September 5-7th will see a fascinating mix of historical novelists, aspiring historical novelists, historians, book sellers, editors, agents and readers converging on Westminster University for the annual Historical Novel Society conference. This year sees a brilliant line up of guest speakers and panelists including Kate Forsyth, Elizabeth Chadwick, Essie Fox, Jessie Burton and many, many more.
I am particularly excited about this year’s conference because I have been invited to speak at one of the workshop sessions, along with Ann Weisgarber , author of The Promise and The Personal History of Rachel DuPree. It is a real honour to be asked to speak with Ann, and I’m looking forward to our session, which is titled ‘Drawing from disaster: The enduring fascination of calamity.’
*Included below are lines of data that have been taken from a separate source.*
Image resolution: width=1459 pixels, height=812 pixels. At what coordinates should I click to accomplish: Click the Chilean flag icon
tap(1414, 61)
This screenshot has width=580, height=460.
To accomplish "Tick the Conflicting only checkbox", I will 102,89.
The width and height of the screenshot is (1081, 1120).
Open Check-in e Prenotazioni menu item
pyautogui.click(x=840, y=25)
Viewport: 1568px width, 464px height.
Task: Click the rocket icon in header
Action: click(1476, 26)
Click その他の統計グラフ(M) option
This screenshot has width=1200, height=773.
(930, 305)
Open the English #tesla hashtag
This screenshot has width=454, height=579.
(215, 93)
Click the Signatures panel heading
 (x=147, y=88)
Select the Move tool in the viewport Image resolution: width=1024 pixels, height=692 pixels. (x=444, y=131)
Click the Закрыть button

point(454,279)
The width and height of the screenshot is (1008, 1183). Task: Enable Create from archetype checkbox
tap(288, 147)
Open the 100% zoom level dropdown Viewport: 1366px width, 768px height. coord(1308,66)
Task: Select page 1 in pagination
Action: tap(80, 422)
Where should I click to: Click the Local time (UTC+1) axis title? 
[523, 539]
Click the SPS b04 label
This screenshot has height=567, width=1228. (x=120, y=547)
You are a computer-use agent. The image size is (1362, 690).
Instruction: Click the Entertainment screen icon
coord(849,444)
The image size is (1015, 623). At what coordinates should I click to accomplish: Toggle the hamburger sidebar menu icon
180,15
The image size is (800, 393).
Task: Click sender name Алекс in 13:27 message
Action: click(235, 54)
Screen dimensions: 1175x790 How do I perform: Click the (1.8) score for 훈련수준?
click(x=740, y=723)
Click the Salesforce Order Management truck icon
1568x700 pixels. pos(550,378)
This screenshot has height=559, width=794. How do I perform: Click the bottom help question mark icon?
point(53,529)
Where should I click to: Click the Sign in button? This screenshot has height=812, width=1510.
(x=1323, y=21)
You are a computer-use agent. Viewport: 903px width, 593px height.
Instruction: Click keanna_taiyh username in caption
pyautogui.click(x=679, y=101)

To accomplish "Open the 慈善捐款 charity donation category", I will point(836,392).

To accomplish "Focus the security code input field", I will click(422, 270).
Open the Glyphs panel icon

I attended my first HNS conference in 2012. At the time, I had a self-published novel to my name and knew very few people who would be attending. As part of the conference, I had the option to book an appointment to pitch my second novel to an editor. I was nervous, to say the least. The pitch went well. The editor liked the concept of my novel enough to ask to see the full manuscript. It was sent on by my agent, but ultimately led to a no. I was, of course, hugely disappointed but I was still glad to have had the opportunity and the experience of pitching, and would encourage anyone to give it a go. As for my first conference experience, I was blown away by the quality of the speakers, and by the degree to which the whole weekend inspired me.
Two years on, and I am fortunate to be approaching the conference from a very different place. That self-published novel of 2012, THE GIRL WHO CAME HOME, went on to help me secure a two-book publishing deal with William Morrow. The second novel in that deal was the very same novel I’d pitched at the HNS Conference in 2012. It is called A MEMORY OF VIOLETS and will be published in February 2015.
So, I am really looking forward to HNS2014. To meeting up with friends I first met two years ago, and to meeting many, many more.
The full conference programme is available on the HNS website and I’ll share a post-conference update here in September.